Software Architecture Q&A: Microservices, CQRS & More!

You have questions, I have answers… well mainly opinions! Here are the top questions I was asked for this Software Architecture Q&A. As you can expect they are around Microservices, Messaging, CQRS & Event Sourcing.

YouTube

Check out my YouTube channel where I post all kinds of content that accompanies my posts including this video showing everything that is in this post.

What is the difference between SOA and Microservices?

I get this question often and I was expecting it for this Software Architecture Q&A. I believe it’s because of how I present Event Driven Architecture in relation to Microservices. The answer to this question really depends on your definition of both SOA and Microservices. The definition of Microservices that I generally use is from Adrian Cockcroft:

Loosely coupled service oriented architecture with bounded contexts.

https://www.slideshare.net/adriancockcroft/dockercon-state-of-the-art-in-microservices

If I dissect that definition, Service Oriented Architecture that’s loosely coupled. Loosely coupled implying Event Driven Architecture.

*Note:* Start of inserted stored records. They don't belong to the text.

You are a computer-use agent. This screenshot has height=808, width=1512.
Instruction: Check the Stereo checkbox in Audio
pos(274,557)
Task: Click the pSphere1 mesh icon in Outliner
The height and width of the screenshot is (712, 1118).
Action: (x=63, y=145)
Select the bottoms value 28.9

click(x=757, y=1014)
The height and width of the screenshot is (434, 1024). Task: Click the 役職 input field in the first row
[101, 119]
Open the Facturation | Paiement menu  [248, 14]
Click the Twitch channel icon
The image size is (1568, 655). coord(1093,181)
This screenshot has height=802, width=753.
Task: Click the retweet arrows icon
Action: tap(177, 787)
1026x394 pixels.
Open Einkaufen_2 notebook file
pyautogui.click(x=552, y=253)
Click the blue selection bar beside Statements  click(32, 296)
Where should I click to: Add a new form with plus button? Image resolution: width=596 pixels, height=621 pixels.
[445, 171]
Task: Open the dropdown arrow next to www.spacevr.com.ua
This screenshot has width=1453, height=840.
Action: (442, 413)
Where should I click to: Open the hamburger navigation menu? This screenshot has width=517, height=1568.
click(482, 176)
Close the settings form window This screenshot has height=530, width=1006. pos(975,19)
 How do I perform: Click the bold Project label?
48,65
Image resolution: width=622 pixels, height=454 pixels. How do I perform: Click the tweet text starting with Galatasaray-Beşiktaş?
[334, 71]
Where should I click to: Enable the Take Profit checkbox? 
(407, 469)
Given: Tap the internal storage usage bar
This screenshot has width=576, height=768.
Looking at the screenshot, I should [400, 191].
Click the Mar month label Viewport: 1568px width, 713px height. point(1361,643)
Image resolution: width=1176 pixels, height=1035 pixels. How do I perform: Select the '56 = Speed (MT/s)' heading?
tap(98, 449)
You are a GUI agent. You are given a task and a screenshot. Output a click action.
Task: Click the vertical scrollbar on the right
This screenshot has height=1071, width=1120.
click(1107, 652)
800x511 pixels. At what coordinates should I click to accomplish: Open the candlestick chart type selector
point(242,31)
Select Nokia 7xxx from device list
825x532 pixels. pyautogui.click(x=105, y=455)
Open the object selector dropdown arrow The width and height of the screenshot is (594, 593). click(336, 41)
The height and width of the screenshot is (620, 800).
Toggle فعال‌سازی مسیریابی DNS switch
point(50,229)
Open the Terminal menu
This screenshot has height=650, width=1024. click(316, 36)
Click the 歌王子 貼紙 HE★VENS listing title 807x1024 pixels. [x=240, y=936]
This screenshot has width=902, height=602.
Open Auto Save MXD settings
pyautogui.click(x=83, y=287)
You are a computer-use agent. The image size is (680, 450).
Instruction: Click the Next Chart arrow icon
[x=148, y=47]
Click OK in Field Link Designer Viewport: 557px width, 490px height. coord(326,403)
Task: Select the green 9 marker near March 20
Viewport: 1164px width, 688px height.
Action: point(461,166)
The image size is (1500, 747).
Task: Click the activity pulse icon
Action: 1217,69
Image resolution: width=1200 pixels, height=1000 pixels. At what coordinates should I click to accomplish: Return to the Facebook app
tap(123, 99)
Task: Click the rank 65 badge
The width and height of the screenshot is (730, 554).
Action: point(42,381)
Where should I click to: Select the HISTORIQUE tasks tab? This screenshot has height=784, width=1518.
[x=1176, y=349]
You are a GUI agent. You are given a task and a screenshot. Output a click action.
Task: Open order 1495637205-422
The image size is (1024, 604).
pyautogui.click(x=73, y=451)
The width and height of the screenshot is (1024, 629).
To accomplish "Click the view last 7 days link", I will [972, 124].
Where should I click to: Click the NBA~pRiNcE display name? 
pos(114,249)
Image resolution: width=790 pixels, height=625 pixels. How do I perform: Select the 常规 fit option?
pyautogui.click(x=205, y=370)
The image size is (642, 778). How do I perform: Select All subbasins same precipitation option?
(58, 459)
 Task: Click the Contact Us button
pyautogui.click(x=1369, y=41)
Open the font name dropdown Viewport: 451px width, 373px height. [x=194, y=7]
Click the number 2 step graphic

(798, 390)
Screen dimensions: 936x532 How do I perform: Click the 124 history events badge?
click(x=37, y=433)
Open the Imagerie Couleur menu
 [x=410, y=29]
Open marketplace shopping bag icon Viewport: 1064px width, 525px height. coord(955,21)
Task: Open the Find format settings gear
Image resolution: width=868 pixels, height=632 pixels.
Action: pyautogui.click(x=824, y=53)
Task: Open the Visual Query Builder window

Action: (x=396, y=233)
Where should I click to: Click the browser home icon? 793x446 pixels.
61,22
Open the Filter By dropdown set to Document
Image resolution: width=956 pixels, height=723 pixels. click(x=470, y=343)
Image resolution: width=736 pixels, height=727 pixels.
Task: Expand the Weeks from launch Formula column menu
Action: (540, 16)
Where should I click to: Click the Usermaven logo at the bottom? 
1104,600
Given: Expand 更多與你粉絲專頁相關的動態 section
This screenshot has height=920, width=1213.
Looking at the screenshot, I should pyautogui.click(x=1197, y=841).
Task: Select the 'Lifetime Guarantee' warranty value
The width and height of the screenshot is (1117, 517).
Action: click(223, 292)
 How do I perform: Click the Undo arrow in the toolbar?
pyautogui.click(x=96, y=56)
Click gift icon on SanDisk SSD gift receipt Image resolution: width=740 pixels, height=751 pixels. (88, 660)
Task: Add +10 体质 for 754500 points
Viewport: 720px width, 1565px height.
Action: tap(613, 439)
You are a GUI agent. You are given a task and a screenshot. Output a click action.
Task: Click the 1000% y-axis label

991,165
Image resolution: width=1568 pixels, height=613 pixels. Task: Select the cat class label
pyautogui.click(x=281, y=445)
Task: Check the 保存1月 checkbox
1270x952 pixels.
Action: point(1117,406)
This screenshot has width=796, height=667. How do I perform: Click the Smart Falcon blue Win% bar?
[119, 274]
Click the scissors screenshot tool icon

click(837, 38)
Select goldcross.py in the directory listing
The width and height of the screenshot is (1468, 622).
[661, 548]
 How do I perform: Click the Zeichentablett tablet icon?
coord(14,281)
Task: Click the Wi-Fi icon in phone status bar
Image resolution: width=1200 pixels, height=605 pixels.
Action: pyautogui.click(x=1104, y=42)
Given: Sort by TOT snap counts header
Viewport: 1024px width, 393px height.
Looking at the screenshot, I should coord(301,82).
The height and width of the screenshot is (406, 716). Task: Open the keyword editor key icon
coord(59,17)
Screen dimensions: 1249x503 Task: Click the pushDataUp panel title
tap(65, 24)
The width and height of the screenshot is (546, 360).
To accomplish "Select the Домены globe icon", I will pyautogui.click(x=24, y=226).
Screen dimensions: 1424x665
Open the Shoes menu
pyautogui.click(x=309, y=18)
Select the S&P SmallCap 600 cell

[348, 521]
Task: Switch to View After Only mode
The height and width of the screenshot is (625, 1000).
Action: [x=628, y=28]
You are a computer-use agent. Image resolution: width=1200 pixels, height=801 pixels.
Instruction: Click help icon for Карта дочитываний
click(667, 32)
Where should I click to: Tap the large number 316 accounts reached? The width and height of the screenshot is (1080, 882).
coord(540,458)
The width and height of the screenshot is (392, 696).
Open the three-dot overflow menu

In my mind, SOA was always about being loosely coupled, however that may not have been how the general developer community understood it at the time.

The Bounded Context portion of the definition is from Domain Driven Design. Bounded Contexts are about defining boundaries. Services should own a set of business capabilities and the data behind those capabilities. You aren’t sharing behaviors or data between services. Services are independent. And because they are independent communication is done in a loosely coupled fashion via an Event or Message Driven Architecture.

So my answer to this question is nothing is different between the two.

Is the saga an anti-pattern since you have a transaction spanning multiple bounded contexts?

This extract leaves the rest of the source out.